▶ Text section
▶

According to Google Safe Browsing policy, users must provide affirmative consent to have their information collected and used — or the collecting website could incur serious penalties. There are two ways that users can provide their consent: browsewrap and clickwrap. Both of these agreements present your site’s policies to users so that they are aware of the rules and regulations that you’ve structured for your website.
But many site owners are confused about — or completely unaware of — what these agreements actually are and what they do. So what’s the difference between these agreements, and how do you know which one is right for your website or mobile app?
We answer these questions and more below:
1. Browsewrap: What it is and What You Need to Know
The fact that browsewrap agreements do not require the user to acknowledge them before using a website has caused both users and courts to question their legality.

◀

▶ Supplied information
▶

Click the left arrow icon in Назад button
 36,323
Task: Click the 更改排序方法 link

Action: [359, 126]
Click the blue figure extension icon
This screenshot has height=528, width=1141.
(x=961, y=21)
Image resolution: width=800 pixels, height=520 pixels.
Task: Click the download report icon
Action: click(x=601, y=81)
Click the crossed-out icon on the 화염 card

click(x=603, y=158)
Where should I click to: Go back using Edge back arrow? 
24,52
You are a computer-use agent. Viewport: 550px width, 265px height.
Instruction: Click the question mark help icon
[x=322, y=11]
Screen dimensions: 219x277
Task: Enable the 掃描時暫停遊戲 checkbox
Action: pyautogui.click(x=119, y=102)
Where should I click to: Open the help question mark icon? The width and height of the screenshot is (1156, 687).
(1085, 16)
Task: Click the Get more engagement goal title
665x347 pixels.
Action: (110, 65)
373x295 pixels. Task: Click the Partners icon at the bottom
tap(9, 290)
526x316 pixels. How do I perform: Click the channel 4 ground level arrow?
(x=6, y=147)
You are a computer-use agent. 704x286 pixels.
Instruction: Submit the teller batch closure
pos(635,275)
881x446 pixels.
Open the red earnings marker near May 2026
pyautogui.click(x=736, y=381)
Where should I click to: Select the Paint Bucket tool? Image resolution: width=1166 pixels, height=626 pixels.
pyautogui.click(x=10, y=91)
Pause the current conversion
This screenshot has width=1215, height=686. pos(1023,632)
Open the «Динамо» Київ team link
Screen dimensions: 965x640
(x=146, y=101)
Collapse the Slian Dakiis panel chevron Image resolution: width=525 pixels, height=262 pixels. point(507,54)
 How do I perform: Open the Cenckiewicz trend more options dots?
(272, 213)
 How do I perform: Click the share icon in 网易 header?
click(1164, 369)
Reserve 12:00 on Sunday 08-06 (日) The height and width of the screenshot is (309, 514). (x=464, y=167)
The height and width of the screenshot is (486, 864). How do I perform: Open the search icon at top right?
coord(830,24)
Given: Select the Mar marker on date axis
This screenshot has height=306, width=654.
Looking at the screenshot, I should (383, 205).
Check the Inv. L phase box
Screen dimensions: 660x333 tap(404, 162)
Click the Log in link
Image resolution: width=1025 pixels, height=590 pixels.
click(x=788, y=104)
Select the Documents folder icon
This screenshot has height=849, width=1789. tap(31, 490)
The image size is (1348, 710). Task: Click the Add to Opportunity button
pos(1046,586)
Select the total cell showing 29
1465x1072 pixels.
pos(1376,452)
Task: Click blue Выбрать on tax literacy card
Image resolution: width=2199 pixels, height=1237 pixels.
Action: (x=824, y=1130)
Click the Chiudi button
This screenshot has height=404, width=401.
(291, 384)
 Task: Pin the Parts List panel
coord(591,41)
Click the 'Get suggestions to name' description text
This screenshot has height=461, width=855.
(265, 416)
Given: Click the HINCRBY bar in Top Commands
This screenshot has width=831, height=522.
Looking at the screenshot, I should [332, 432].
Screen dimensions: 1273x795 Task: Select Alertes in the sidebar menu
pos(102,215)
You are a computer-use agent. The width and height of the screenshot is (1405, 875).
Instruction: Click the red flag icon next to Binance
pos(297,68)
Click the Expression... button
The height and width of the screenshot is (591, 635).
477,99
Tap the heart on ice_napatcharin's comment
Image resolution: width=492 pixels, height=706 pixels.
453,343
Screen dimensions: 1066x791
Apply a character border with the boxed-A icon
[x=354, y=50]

◀

▶ Exercise
Could you quote the passage on browsewrap and clickwrap agreements above word for word, from "We answer these" up to and including "question their legality."?

▶ Written answer
We answer these questions and more below:
1. Browsewrap: What it is and What You Need to Know
The fact that browsewrap agreements do not require the user to acknowledge them before using a website has caused both users and courts to question their legality.